▸ **PROMPT**:
Rewrite the rows below, putting "Select" in place of "Open" wherever it occurs and keeping everything else the same. Omit the pictures from your answer.

▸ **RECORDS TO USE**:
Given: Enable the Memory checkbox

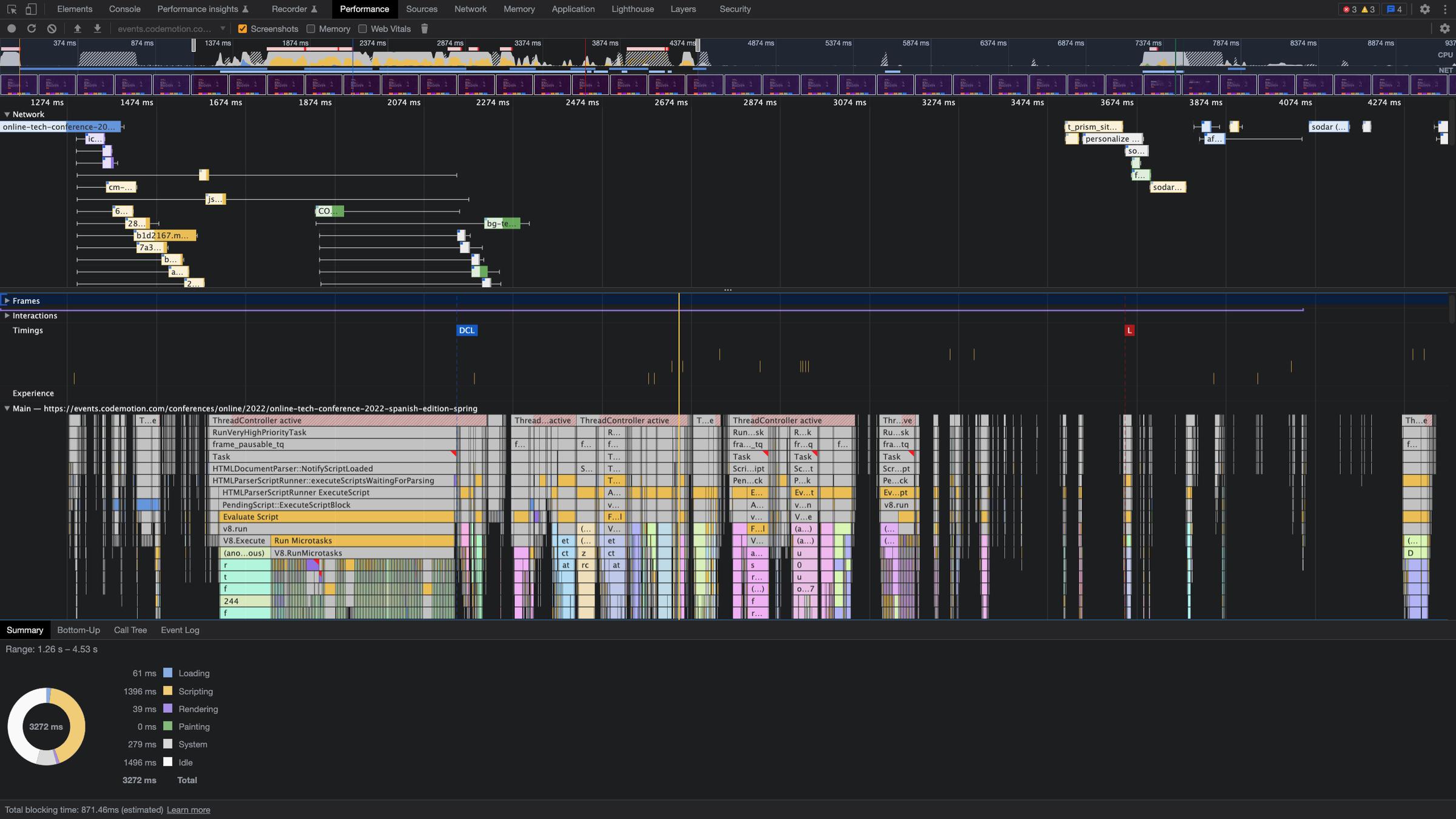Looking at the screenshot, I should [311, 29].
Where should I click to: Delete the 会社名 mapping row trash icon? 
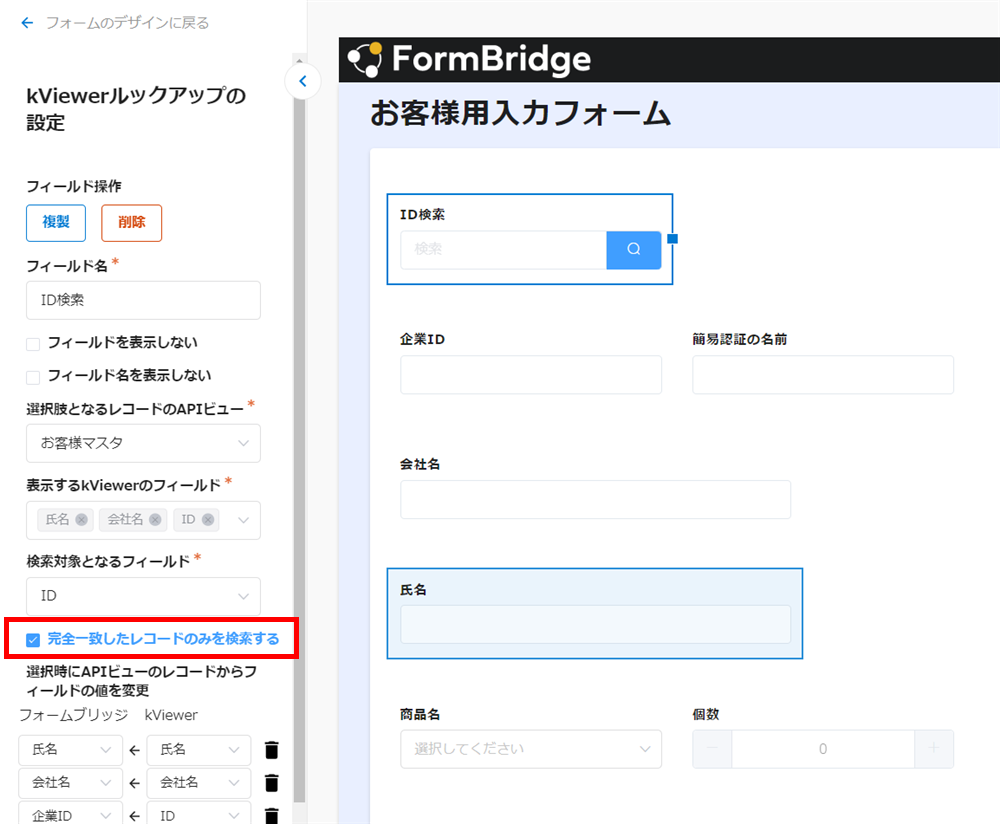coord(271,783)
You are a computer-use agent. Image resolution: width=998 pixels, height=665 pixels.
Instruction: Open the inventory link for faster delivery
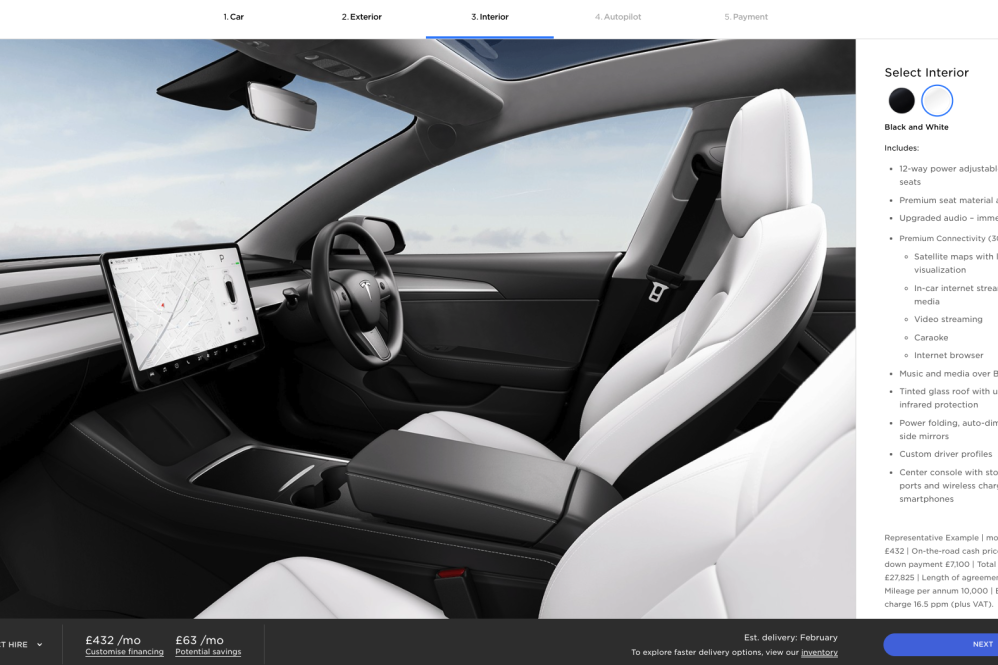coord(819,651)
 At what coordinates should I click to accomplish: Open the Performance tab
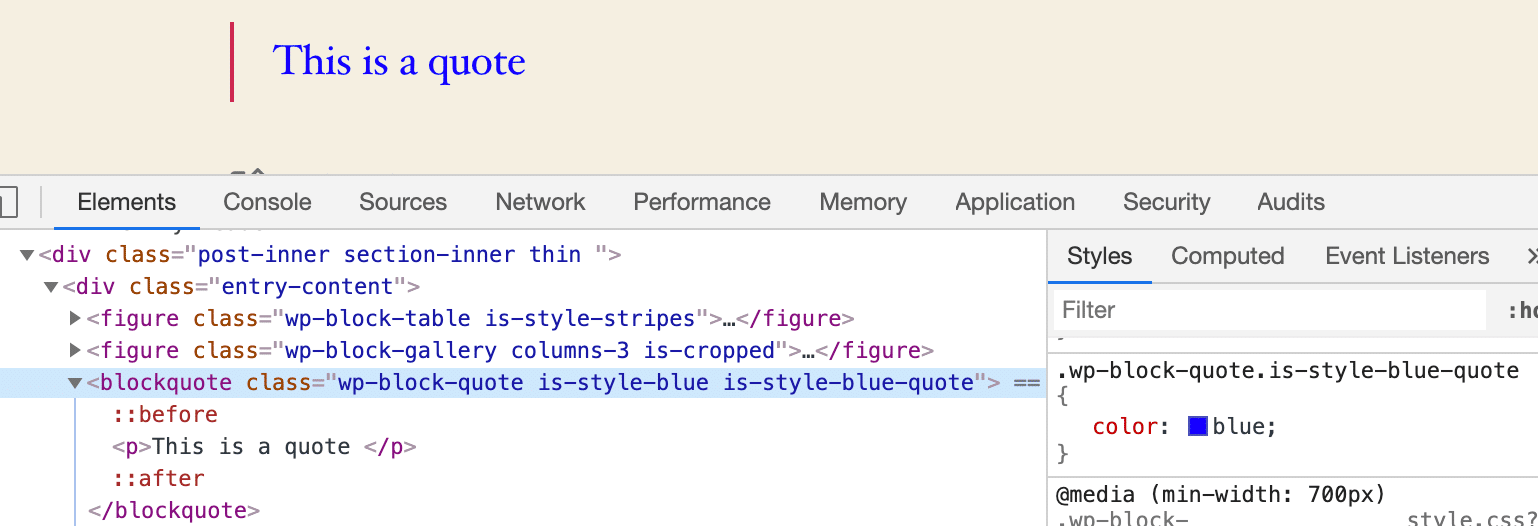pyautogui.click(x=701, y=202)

▸ **CORRECT OUTPUT**:
Given: Enable the Memory checkbox

Looking at the screenshot, I should [311, 29].
Where should I click to: Delete the 会社名 mapping row trash icon? 
coord(271,783)
You are a computer-use agent. Image resolution: width=998 pixels, height=665 pixels.
Instruction: Select the inventory link for faster delivery
coord(819,651)
 At what coordinates should I click to accomplish: Select the Performance tab
pyautogui.click(x=701, y=202)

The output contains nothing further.